» WHAT YOU NEED TO DO: Within the records below, find each line with the word "will" and copy it out.

» DATA UNDER STUDY:

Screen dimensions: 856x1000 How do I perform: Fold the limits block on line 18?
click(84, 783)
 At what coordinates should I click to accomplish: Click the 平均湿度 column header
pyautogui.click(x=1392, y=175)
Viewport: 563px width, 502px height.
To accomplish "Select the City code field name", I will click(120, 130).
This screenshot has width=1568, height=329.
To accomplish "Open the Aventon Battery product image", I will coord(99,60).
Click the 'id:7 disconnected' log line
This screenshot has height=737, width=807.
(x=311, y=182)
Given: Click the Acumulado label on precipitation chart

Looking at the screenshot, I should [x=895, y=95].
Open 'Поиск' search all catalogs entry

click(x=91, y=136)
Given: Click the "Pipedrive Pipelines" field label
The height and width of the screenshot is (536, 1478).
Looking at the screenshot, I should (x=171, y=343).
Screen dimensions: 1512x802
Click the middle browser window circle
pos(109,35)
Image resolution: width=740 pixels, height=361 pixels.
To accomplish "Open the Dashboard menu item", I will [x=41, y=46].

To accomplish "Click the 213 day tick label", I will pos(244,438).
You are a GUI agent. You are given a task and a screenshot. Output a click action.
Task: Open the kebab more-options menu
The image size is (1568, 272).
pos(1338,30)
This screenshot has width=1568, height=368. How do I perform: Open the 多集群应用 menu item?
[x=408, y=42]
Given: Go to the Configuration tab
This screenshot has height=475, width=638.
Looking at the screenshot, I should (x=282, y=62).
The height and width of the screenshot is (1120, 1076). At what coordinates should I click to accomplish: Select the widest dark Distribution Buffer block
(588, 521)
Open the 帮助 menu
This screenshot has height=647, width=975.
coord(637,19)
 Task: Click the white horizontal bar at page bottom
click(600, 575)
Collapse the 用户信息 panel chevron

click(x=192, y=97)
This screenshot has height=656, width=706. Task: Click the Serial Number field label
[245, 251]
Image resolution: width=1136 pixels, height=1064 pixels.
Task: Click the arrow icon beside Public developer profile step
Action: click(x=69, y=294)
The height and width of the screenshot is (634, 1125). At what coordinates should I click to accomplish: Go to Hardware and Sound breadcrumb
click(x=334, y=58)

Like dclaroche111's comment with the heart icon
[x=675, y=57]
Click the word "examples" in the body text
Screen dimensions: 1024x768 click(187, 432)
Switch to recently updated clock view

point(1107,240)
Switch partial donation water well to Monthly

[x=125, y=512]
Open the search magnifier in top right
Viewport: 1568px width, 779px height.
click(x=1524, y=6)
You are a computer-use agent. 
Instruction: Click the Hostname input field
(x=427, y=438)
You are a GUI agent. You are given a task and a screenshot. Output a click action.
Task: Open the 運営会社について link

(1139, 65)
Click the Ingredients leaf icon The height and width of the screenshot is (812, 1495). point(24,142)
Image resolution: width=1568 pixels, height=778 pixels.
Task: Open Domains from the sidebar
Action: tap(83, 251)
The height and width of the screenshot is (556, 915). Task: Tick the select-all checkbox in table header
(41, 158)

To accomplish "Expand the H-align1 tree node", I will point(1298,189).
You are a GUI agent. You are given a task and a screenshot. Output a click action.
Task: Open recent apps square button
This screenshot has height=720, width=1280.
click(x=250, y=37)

» ANSWER BELOW:
To accomplish "Select the City code field name", I will click(120, 130).
To accomplish "Open the Aventon Battery product image", I will coord(99,60).
To accomplish "Open the Dashboard menu item", I will [x=41, y=46].
To accomplish "Click the 213 day tick label", I will pos(244,438).
To accomplish "Expand the H-align1 tree node", I will point(1298,189).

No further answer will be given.